(Problem) A word-for-word transcription of all the data is required.

== Segment start ==

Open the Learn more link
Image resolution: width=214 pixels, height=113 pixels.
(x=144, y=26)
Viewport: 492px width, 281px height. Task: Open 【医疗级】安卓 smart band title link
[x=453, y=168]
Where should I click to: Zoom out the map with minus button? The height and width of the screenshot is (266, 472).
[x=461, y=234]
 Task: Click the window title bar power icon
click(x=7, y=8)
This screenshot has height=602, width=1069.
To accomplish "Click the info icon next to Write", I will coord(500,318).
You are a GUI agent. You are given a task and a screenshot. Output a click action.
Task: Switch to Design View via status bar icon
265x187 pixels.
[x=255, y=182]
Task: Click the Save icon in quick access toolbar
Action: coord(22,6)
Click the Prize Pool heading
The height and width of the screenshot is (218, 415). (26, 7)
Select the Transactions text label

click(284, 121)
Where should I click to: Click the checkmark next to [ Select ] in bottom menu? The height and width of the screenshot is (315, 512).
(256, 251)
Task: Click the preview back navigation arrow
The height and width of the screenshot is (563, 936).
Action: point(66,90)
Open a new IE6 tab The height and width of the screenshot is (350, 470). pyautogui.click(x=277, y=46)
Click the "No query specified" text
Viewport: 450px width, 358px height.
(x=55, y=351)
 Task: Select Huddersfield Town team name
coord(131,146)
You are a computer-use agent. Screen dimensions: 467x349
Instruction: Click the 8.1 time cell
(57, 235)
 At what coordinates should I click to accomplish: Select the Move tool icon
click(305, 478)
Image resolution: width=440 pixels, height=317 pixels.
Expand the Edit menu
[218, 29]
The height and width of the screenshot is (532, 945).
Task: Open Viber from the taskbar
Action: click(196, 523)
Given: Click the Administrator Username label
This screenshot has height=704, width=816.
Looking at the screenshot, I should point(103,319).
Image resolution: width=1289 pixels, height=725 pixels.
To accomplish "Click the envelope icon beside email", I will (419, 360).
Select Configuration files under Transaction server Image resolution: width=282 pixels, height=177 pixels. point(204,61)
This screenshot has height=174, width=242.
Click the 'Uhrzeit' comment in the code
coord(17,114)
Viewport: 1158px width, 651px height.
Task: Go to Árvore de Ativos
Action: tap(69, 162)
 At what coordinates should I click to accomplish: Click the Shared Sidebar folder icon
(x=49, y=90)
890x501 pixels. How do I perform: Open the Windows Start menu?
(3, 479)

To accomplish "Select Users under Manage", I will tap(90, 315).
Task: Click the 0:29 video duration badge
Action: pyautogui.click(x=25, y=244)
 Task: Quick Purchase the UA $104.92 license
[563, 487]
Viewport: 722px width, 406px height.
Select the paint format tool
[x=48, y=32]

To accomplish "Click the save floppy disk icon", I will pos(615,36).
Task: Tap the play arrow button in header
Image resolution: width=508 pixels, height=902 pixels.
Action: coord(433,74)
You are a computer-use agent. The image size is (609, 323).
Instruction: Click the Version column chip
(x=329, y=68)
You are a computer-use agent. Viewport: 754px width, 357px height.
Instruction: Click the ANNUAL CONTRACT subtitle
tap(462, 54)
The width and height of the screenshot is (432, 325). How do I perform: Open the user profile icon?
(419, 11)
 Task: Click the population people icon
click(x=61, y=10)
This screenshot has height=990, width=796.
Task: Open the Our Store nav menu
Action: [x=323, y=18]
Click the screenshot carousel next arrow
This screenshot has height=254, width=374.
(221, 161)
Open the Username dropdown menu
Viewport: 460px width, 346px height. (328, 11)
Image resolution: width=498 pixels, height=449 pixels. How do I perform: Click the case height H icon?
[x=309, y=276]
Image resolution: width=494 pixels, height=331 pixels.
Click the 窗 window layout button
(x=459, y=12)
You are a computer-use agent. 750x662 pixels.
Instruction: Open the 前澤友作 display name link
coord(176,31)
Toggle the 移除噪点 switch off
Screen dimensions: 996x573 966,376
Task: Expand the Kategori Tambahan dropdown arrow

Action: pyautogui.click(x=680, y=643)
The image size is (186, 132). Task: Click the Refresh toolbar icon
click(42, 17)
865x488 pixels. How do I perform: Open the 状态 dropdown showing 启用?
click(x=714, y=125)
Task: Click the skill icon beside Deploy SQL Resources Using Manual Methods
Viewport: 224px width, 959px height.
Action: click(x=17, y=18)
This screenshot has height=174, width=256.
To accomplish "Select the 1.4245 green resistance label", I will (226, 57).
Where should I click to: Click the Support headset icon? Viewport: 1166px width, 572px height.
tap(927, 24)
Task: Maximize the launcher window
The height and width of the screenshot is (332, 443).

== Segment end ==

(Exercise output)
Open the Learn more link
Image resolution: width=214 pixels, height=113 pixels.
(x=144, y=26)
Viewport: 492px width, 281px height. Task: Open 【医疗级】安卓 smart band title link
[x=453, y=168]
Where should I click to: Zoom out the map with minus button? The height and width of the screenshot is (266, 472).
[x=461, y=234]
 Task: Click the window title bar power icon
click(x=7, y=8)
This screenshot has height=602, width=1069.
To accomplish "Click the info icon next to Write", I will coord(500,318).
You are a GUI agent. You are given a task and a screenshot. Output a click action.
Task: Switch to Design View via status bar icon
265x187 pixels.
[x=255, y=182]
Task: Click the Save icon in quick access toolbar
Action: coord(22,6)
Click the Prize Pool heading
The height and width of the screenshot is (218, 415). (26, 7)
Select the Transactions text label

click(284, 121)
Where should I click to: Click the checkmark next to [ Select ] in bottom menu? The height and width of the screenshot is (315, 512).
(256, 251)
Task: Click the preview back navigation arrow
The height and width of the screenshot is (563, 936).
Action: point(66,90)
Open a new IE6 tab The height and width of the screenshot is (350, 470). pyautogui.click(x=277, y=46)
Click the "No query specified" text
Viewport: 450px width, 358px height.
(x=55, y=351)
 Task: Select Huddersfield Town team name
coord(131,146)
You are a computer-use agent. Screen dimensions: 467x349
Instruction: Click the 8.1 time cell
(57, 235)
 At what coordinates should I click to accomplish: Select the Move tool icon
click(305, 478)
Image resolution: width=440 pixels, height=317 pixels.
Expand the Edit menu
[218, 29]
The height and width of the screenshot is (532, 945).
Task: Open Viber from the taskbar
Action: click(196, 523)
Given: Click the Administrator Username label
This screenshot has height=704, width=816.
Looking at the screenshot, I should point(103,319).
Image resolution: width=1289 pixels, height=725 pixels.
To accomplish "Click the envelope icon beside email", I will (419, 360).
Select Configuration files under Transaction server Image resolution: width=282 pixels, height=177 pixels. point(204,61)
This screenshot has height=174, width=242.
Click the 'Uhrzeit' comment in the code
coord(17,114)
Viewport: 1158px width, 651px height.
Task: Go to Árvore de Ativos
Action: tap(69, 162)
 At what coordinates should I click to accomplish: Click the Shared Sidebar folder icon
(x=49, y=90)
890x501 pixels. How do I perform: Open the Windows Start menu?
(3, 479)

To accomplish "Select Users under Manage", I will tap(90, 315).
Task: Click the 0:29 video duration badge
Action: pyautogui.click(x=25, y=244)
 Task: Quick Purchase the UA $104.92 license
[563, 487]
Viewport: 722px width, 406px height.
Select the paint format tool
[x=48, y=32]

To accomplish "Click the save floppy disk icon", I will pos(615,36).
Task: Tap the play arrow button in header
Image resolution: width=508 pixels, height=902 pixels.
Action: coord(433,74)
You are a computer-use agent. The image size is (609, 323).
Instruction: Click the Version column chip
(x=329, y=68)
You are a computer-use agent. Viewport: 754px width, 357px height.
Instruction: Click the ANNUAL CONTRACT subtitle
tap(462, 54)
The width and height of the screenshot is (432, 325). How do I perform: Open the user profile icon?
(419, 11)
 Task: Click the population people icon
click(x=61, y=10)
This screenshot has height=990, width=796.
Task: Open the Our Store nav menu
Action: [x=323, y=18]
Click the screenshot carousel next arrow
This screenshot has height=254, width=374.
(221, 161)
Open the Username dropdown menu
Viewport: 460px width, 346px height. (328, 11)
Image resolution: width=498 pixels, height=449 pixels. How do I perform: Click the case height H icon?
[x=309, y=276]
Image resolution: width=494 pixels, height=331 pixels.
Click the 窗 window layout button
(x=459, y=12)
You are a computer-use agent. 750x662 pixels.
Instruction: Open the 前澤友作 display name link
coord(176,31)
Toggle the 移除噪点 switch off
Screen dimensions: 996x573 966,376
Task: Expand the Kategori Tambahan dropdown arrow

Action: pyautogui.click(x=680, y=643)
The image size is (186, 132). Task: Click the Refresh toolbar icon
click(42, 17)
865x488 pixels. How do I perform: Open the 状态 dropdown showing 启用?
click(x=714, y=125)
Task: Click the skill icon beside Deploy SQL Resources Using Manual Methods
Viewport: 224px width, 959px height.
Action: click(x=17, y=18)
This screenshot has height=174, width=256.
To accomplish "Select the 1.4245 green resistance label", I will (226, 57).
Where should I click to: Click the Support headset icon? Viewport: 1166px width, 572px height.
tap(927, 24)
Task: Maximize the launcher window
The height and width of the screenshot is (332, 443).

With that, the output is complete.